(Dataset entries)
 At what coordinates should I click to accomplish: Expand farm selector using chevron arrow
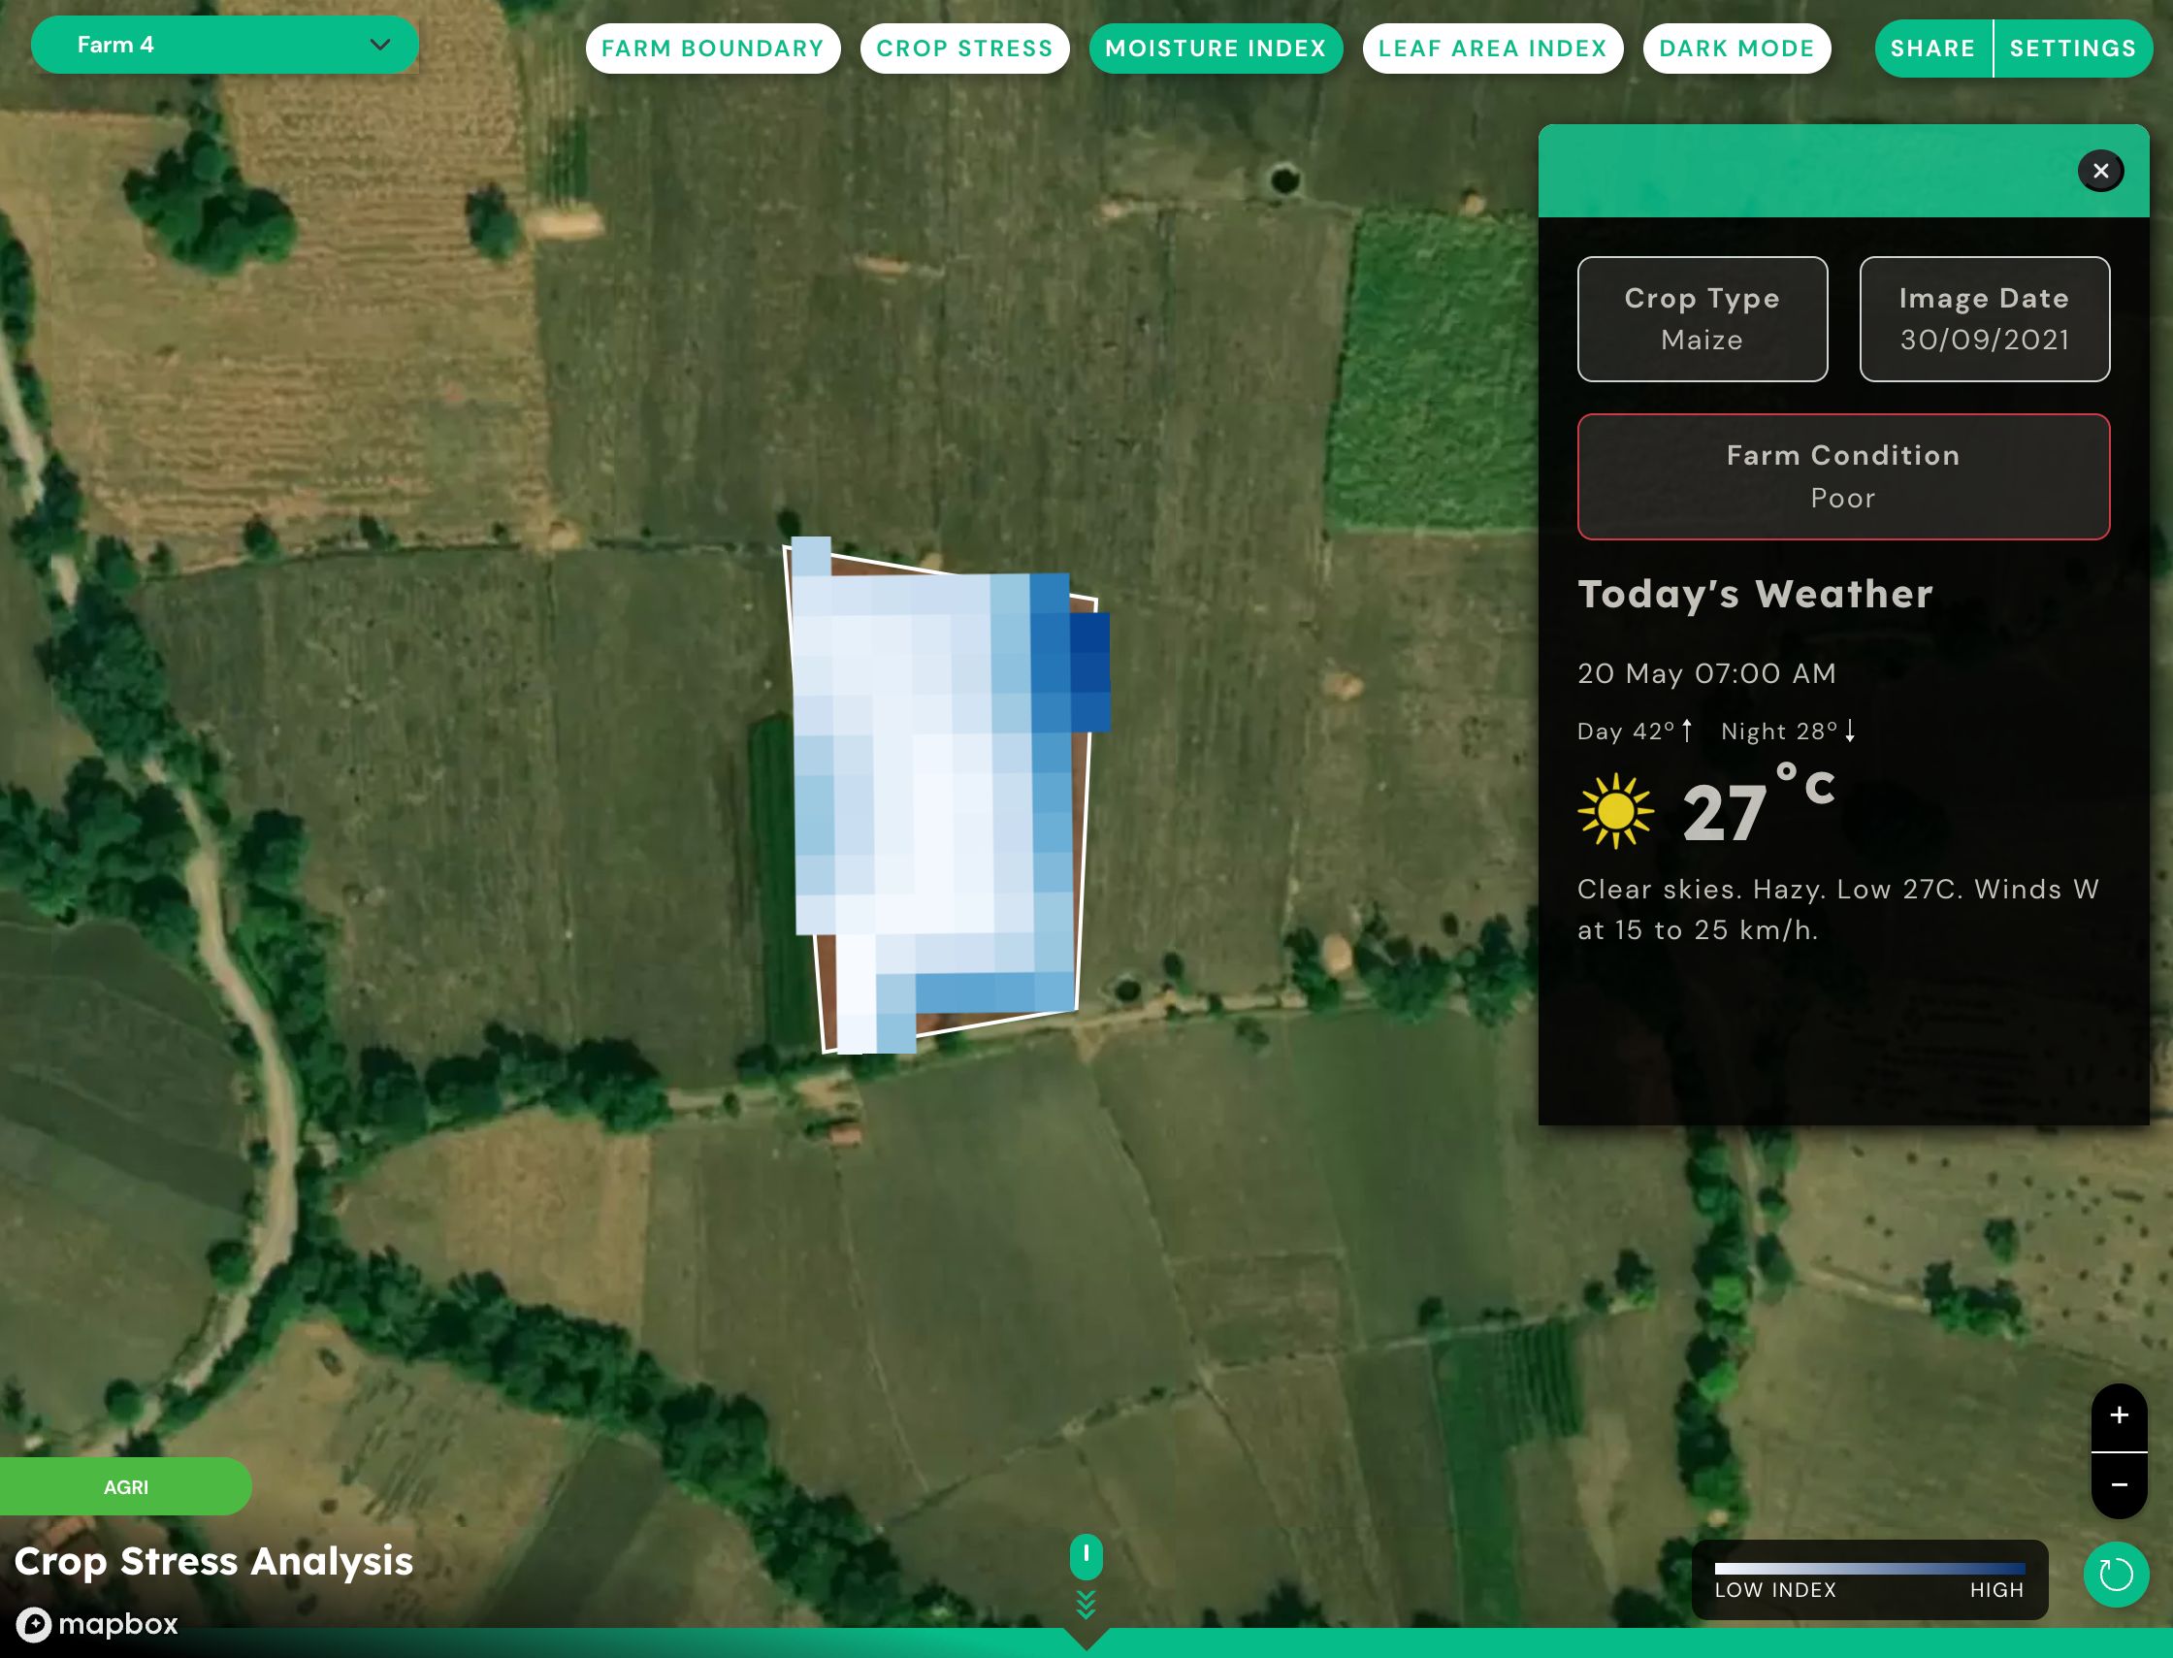(380, 44)
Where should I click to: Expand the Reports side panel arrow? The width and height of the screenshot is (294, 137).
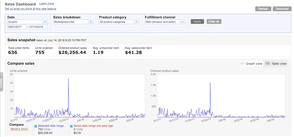(1, 75)
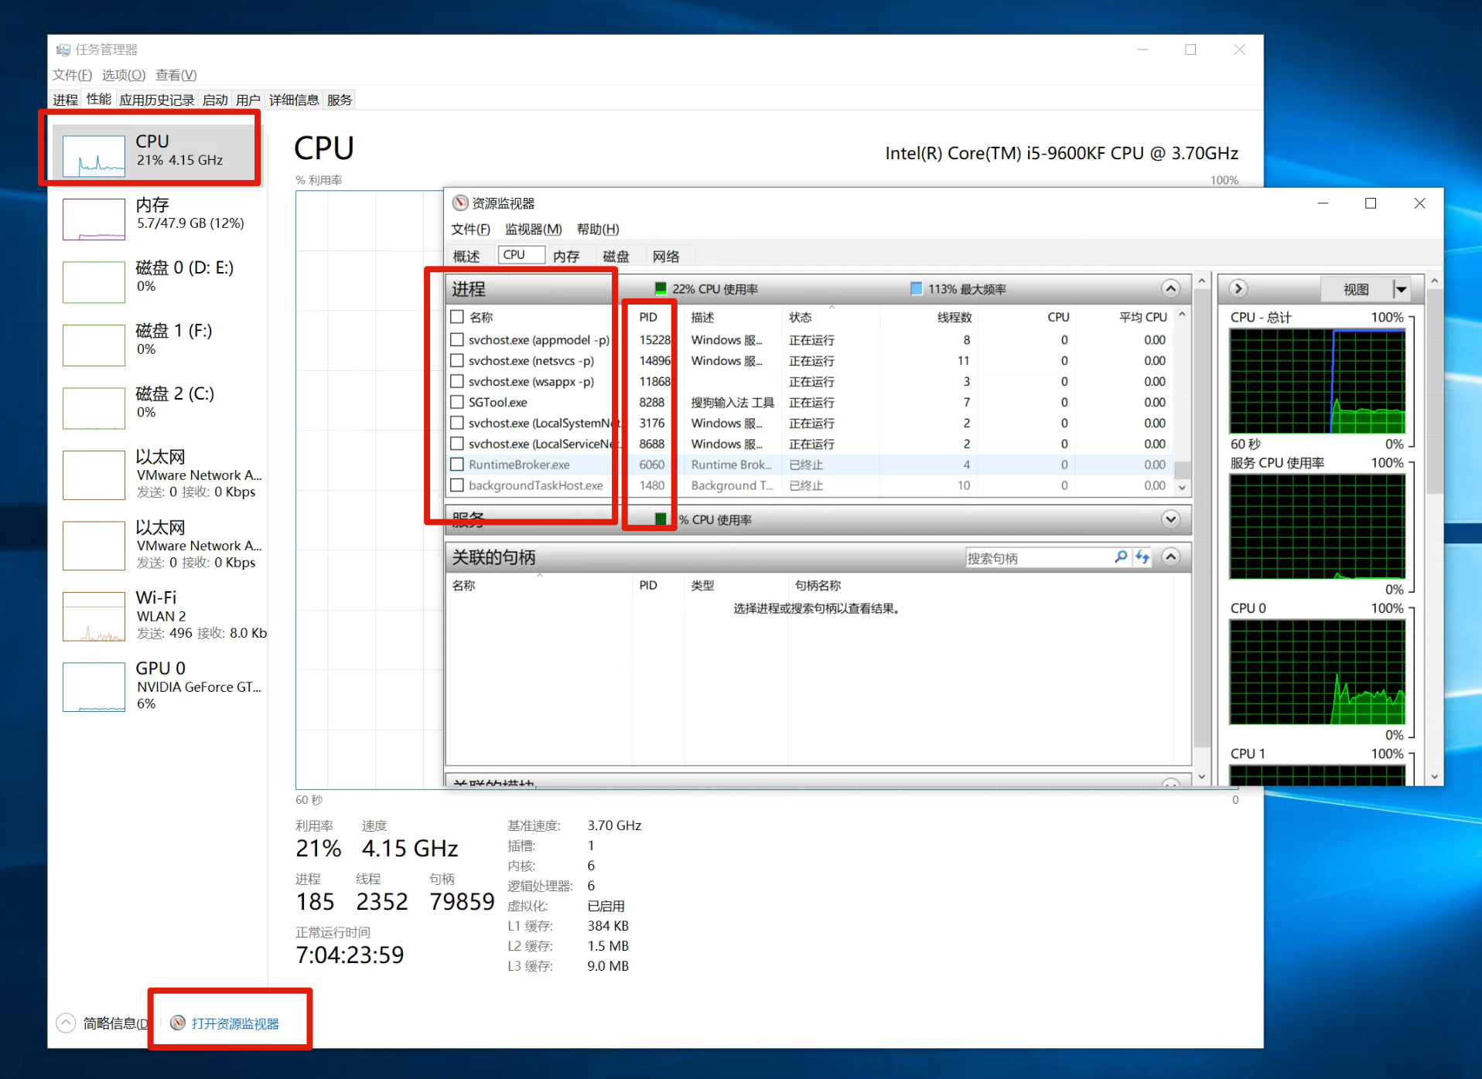Screen dimensions: 1482x1079
Task: Click the search magnifier icon in 关联的句柄
Action: point(1120,557)
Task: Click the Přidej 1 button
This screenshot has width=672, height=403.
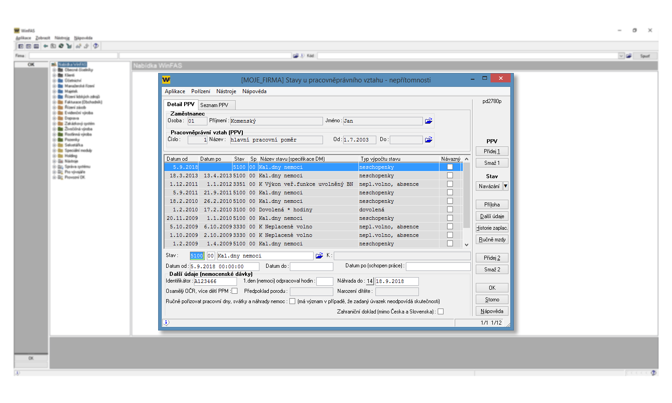Action: point(491,151)
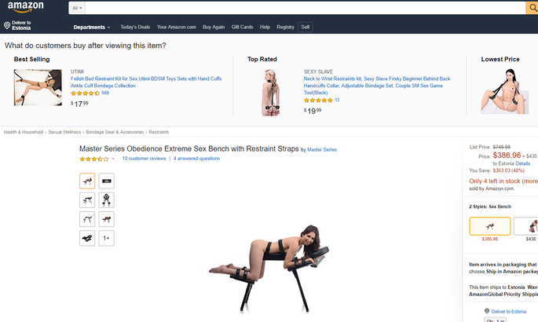The width and height of the screenshot is (538, 322).
Task: Open Today's Deals in navigation bar
Action: point(135,27)
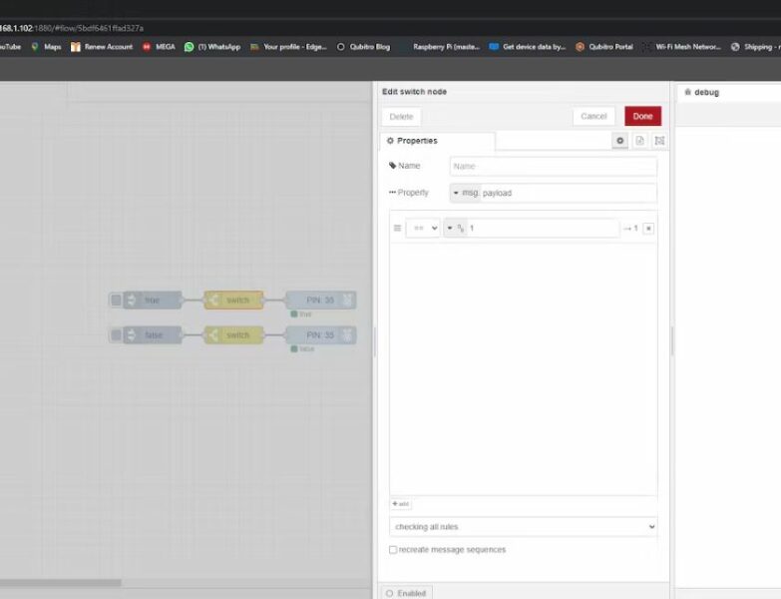Viewport: 781px width, 599px height.
Task: Expand the msg. property type selector
Action: click(465, 193)
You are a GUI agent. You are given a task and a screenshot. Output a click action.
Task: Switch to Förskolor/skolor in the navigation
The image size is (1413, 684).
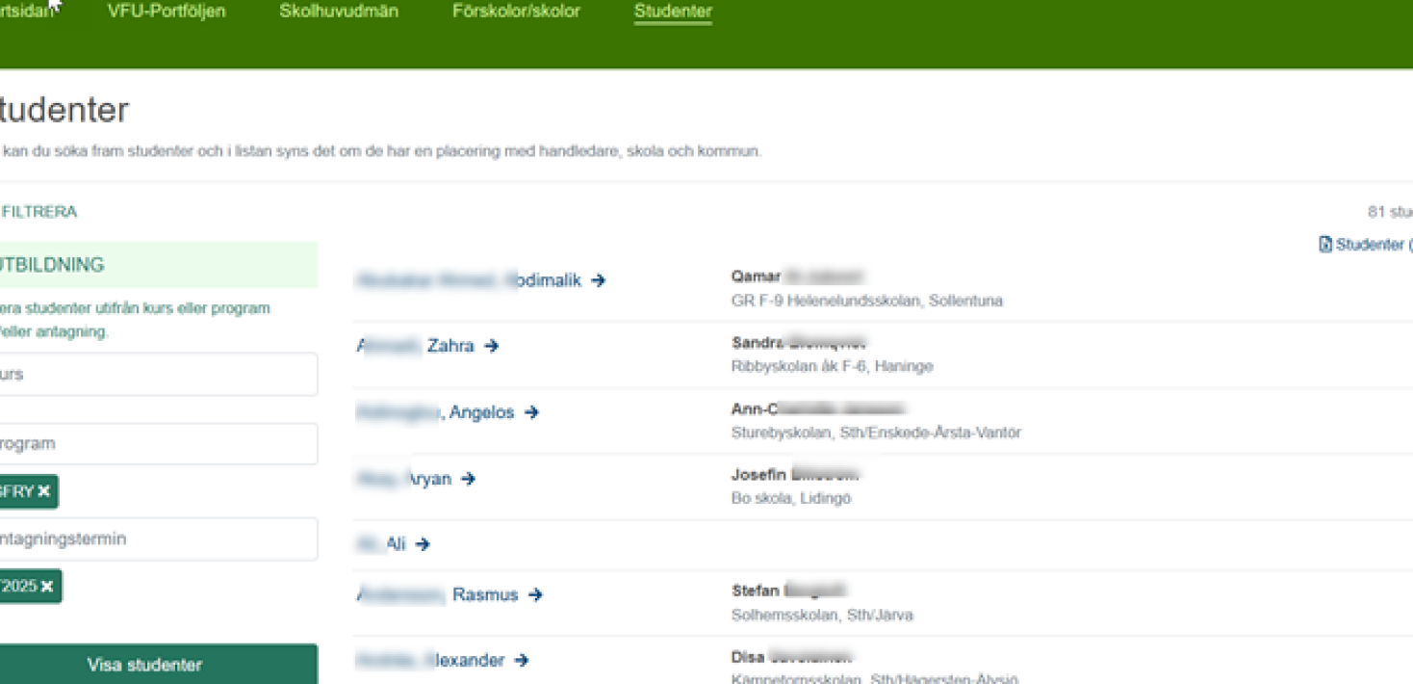[516, 12]
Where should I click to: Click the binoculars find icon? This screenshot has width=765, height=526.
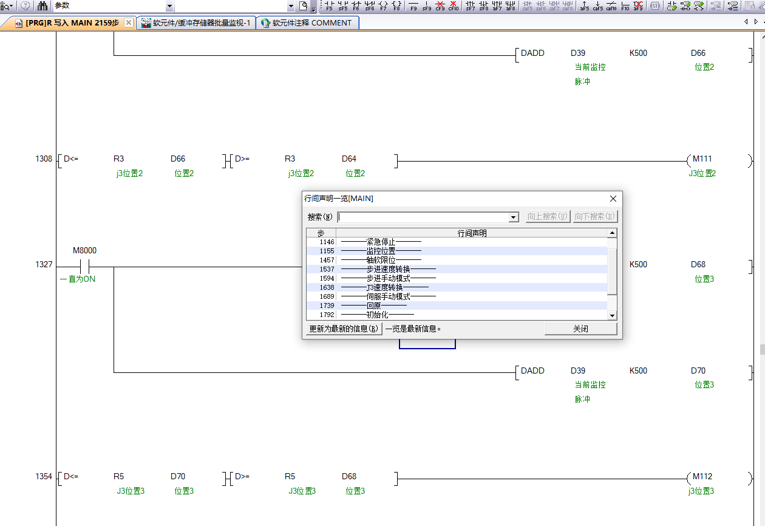pos(43,6)
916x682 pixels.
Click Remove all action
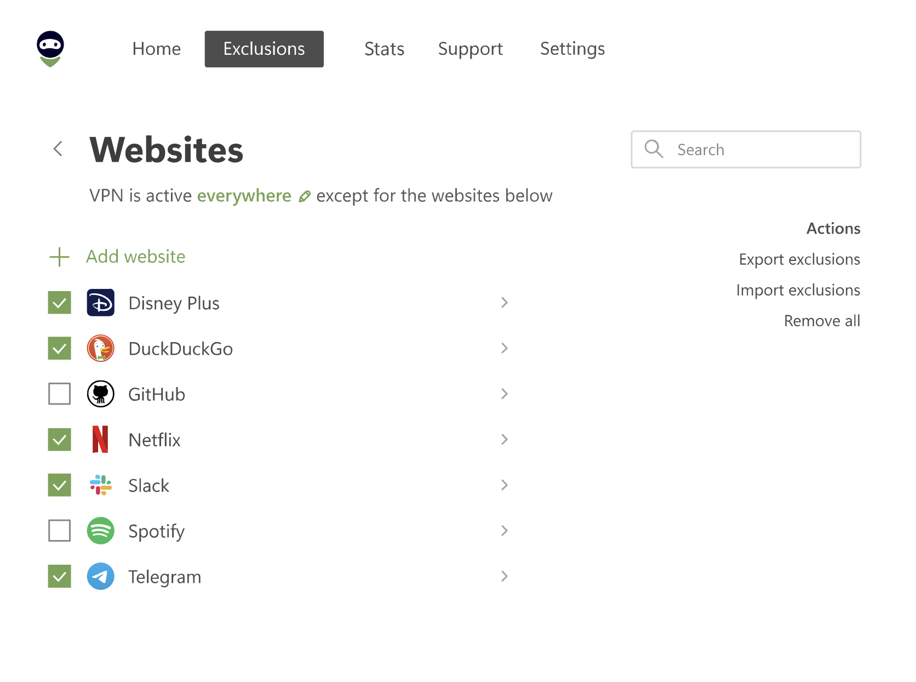coord(822,321)
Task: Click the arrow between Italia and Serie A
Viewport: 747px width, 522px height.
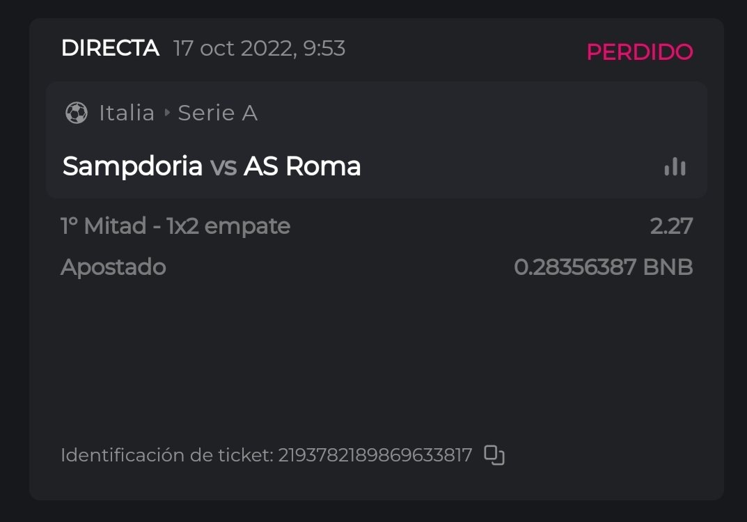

» **REQUIREMENT**: Repeat exactly the lines from the one containing "You are a GUI" to the last line of the records above, including both, and leave out any pictures.

» **RESULT FOR THIS TASK**:
You are a GUI agent. You are given a task and a screenshot. Output a click action.
Task: Switch to Förskolor/skolor in the navigation
The image size is (1413, 684).
[516, 12]
Where should I click to: Click the binoculars find icon? This screenshot has width=765, height=526.
pos(43,6)
916x682 pixels.
Click Remove all action
coord(822,321)
Task: Click the arrow between Italia and Serie A
Viewport: 747px width, 522px height.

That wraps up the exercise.